▸ Problem to work on
Copy exactly, and only, the lines from the line containing "This screenshot has width=550, height=387." through the last line of the records below, both included, and leave out any pictures.

(Saved data entries)
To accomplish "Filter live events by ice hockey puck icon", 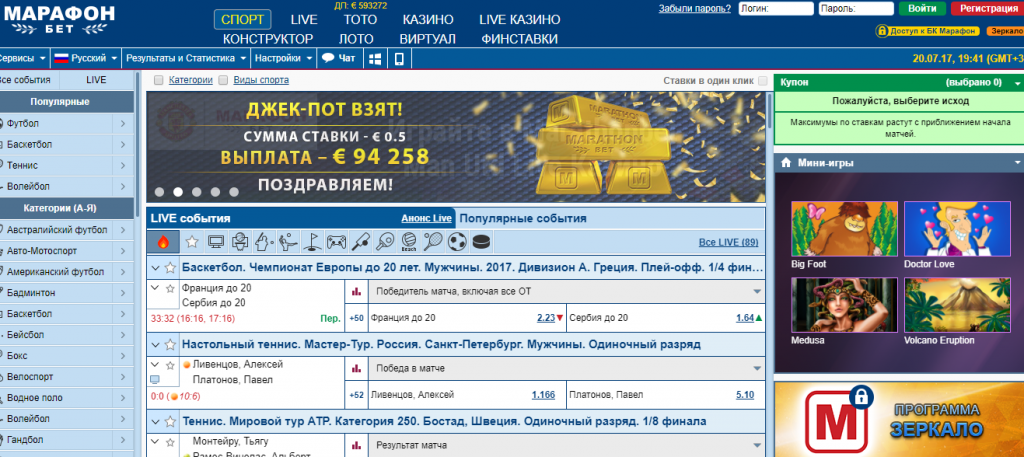I will [482, 241].
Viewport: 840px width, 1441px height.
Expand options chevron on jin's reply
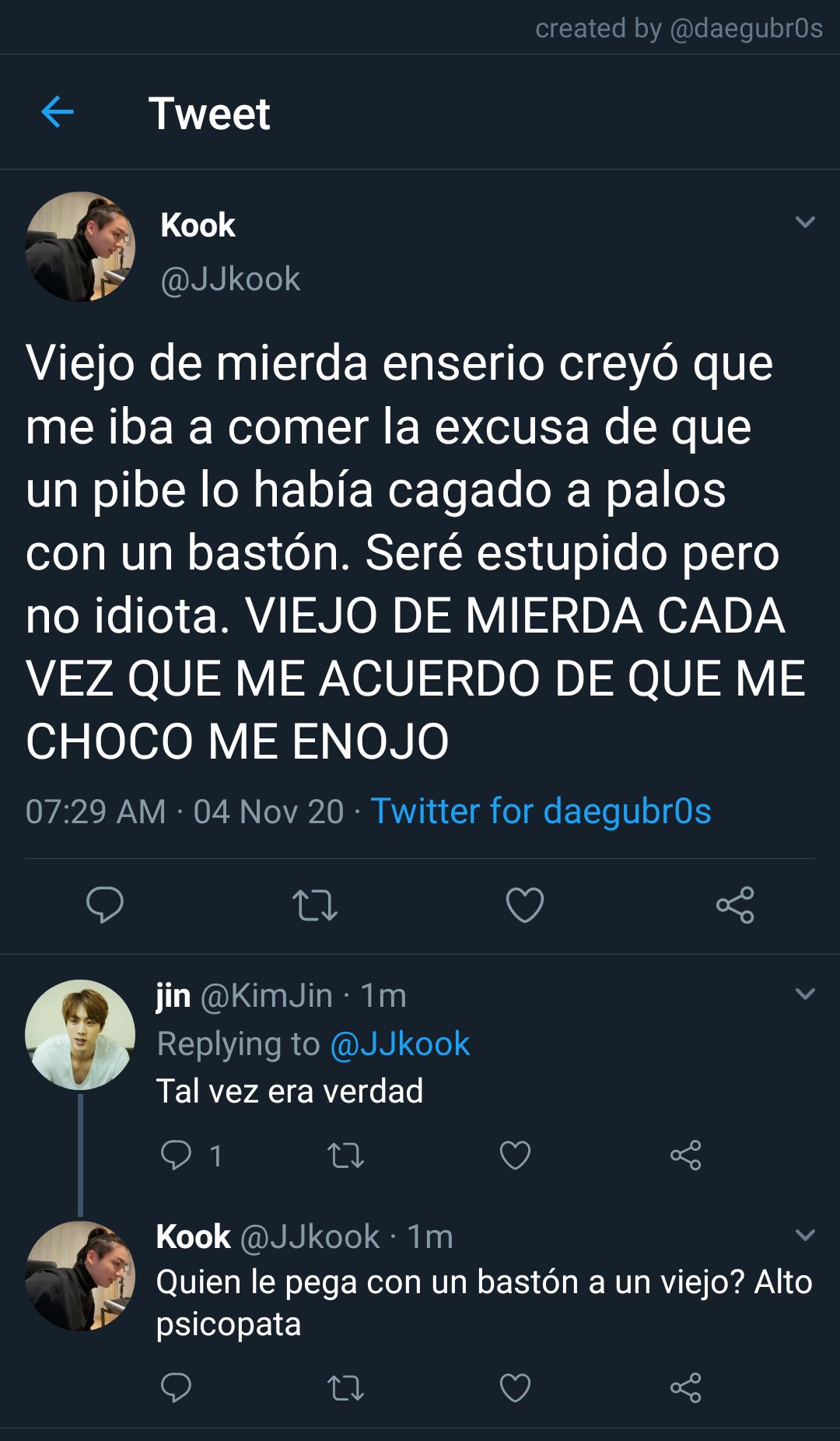806,994

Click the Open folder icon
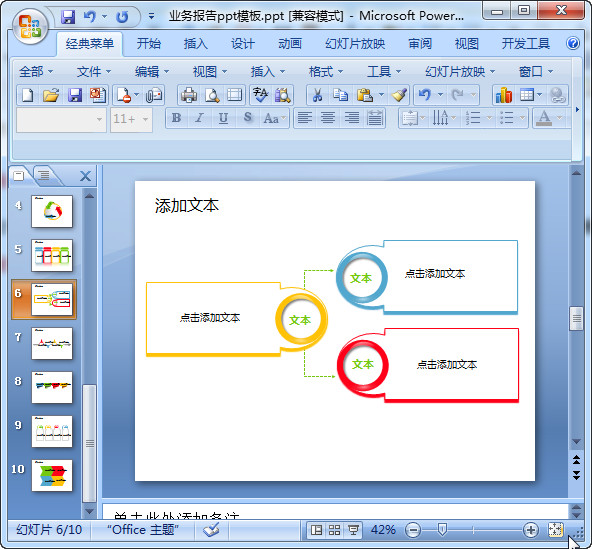tap(51, 95)
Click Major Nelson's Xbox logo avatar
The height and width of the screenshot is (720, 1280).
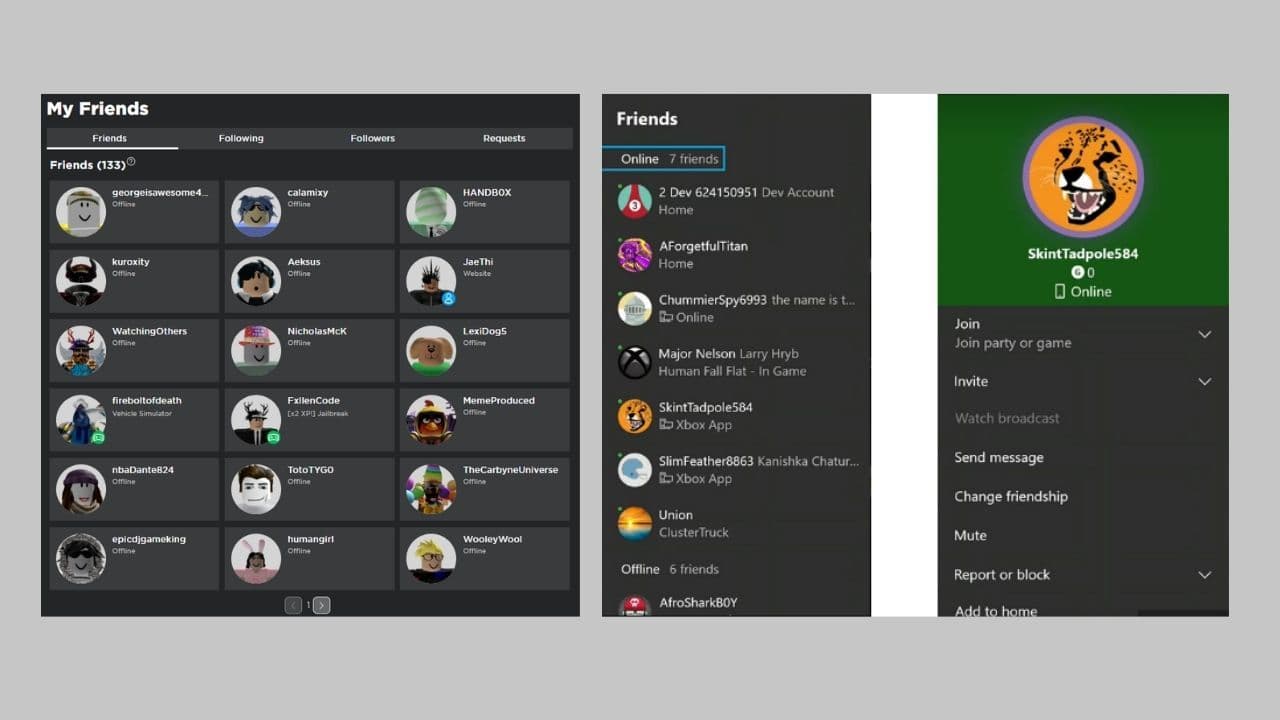(634, 362)
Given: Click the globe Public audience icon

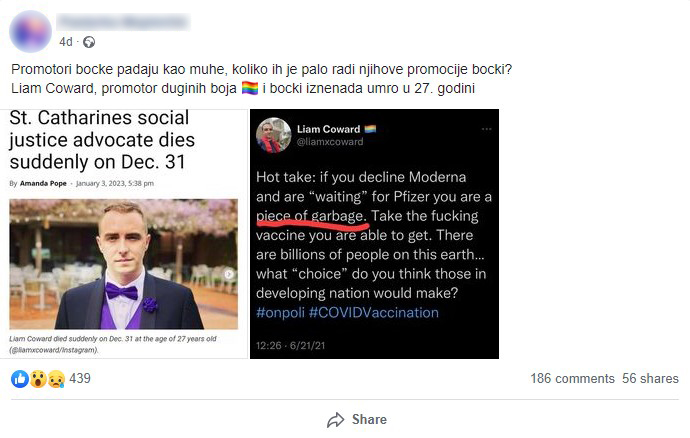Looking at the screenshot, I should (89, 42).
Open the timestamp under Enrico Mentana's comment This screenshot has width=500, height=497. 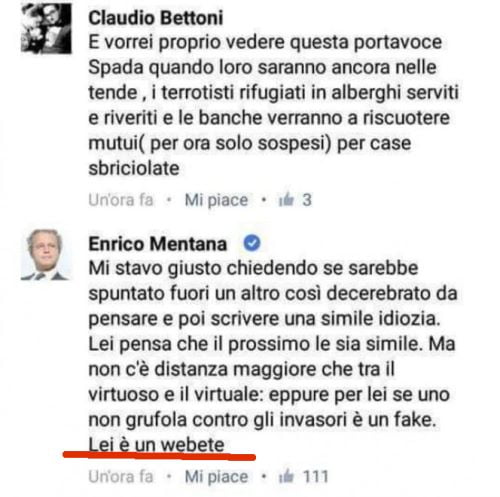coord(121,476)
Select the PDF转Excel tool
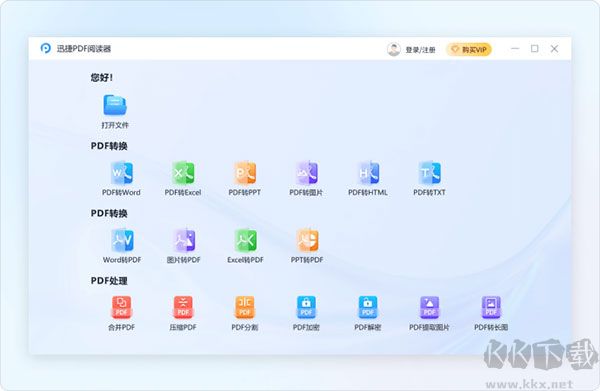The height and width of the screenshot is (391, 600). point(183,173)

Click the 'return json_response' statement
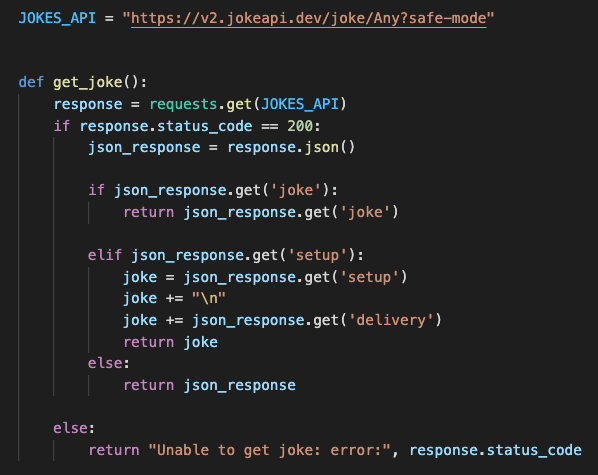point(209,385)
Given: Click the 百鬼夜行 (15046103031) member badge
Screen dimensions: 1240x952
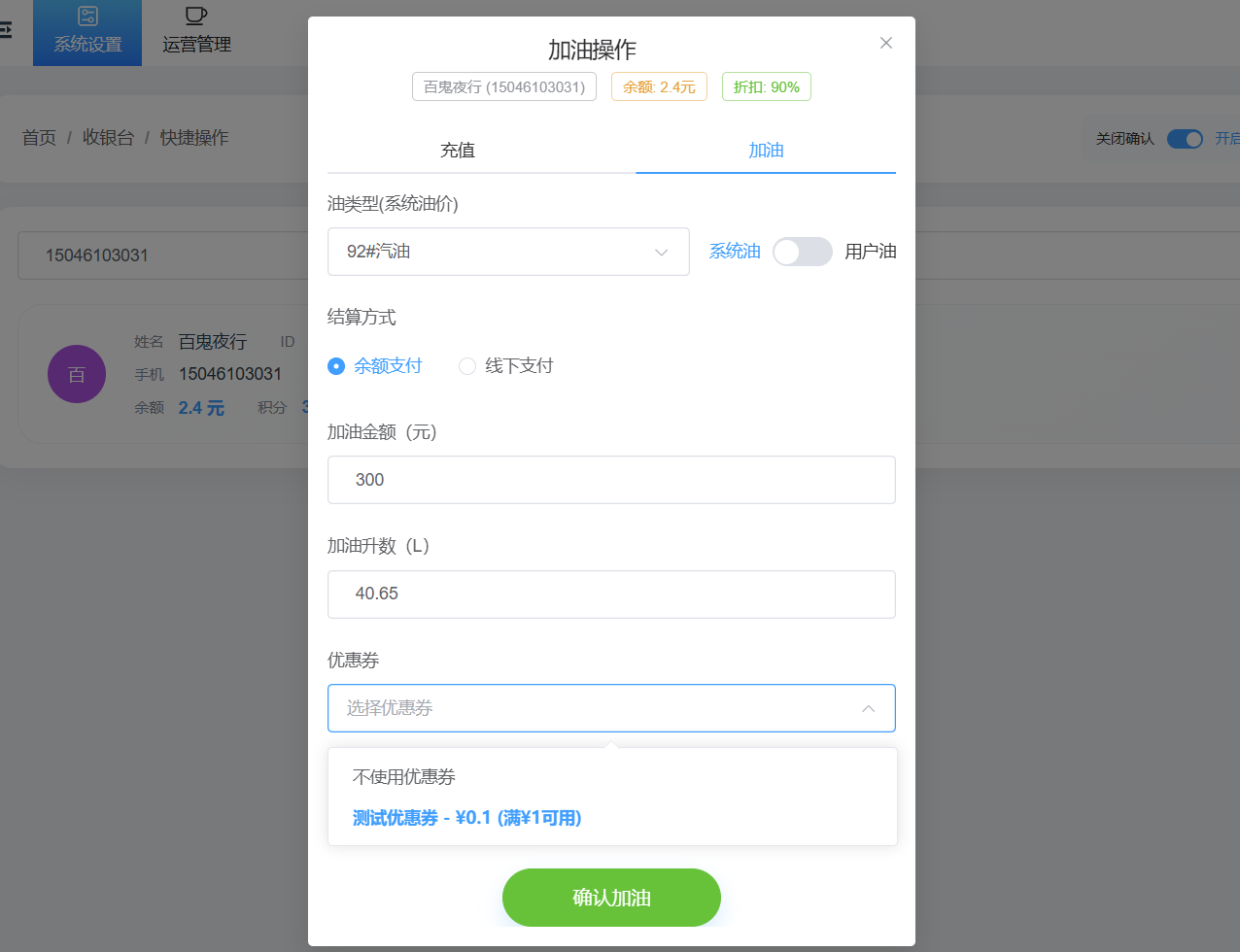Looking at the screenshot, I should pyautogui.click(x=503, y=85).
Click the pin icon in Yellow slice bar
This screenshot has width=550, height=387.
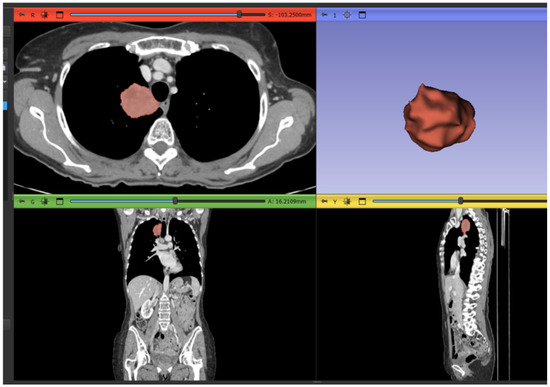pos(324,201)
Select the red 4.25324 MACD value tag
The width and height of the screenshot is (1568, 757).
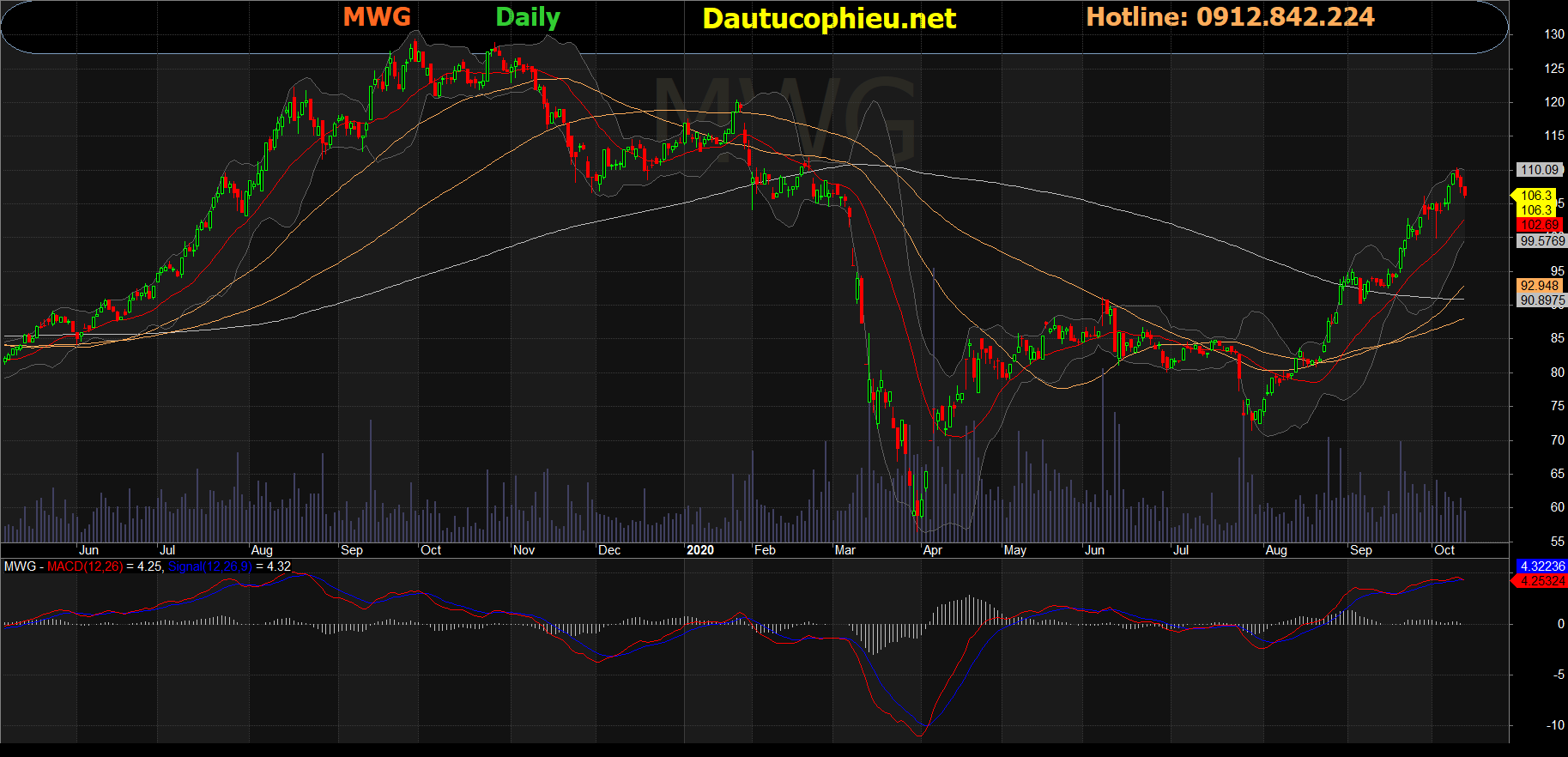coord(1542,581)
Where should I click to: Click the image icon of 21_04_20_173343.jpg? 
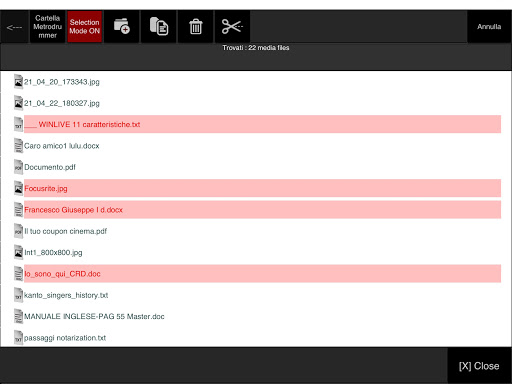(x=18, y=82)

▸ Response to this exercise
This screenshot has width=550, height=387.
pos(324,201)
Select the red 4.25324 MACD value tag
The width and height of the screenshot is (1568, 757).
coord(1542,581)
Where should I click to: Click the image icon of 21_04_20_173343.jpg? 
(x=18, y=82)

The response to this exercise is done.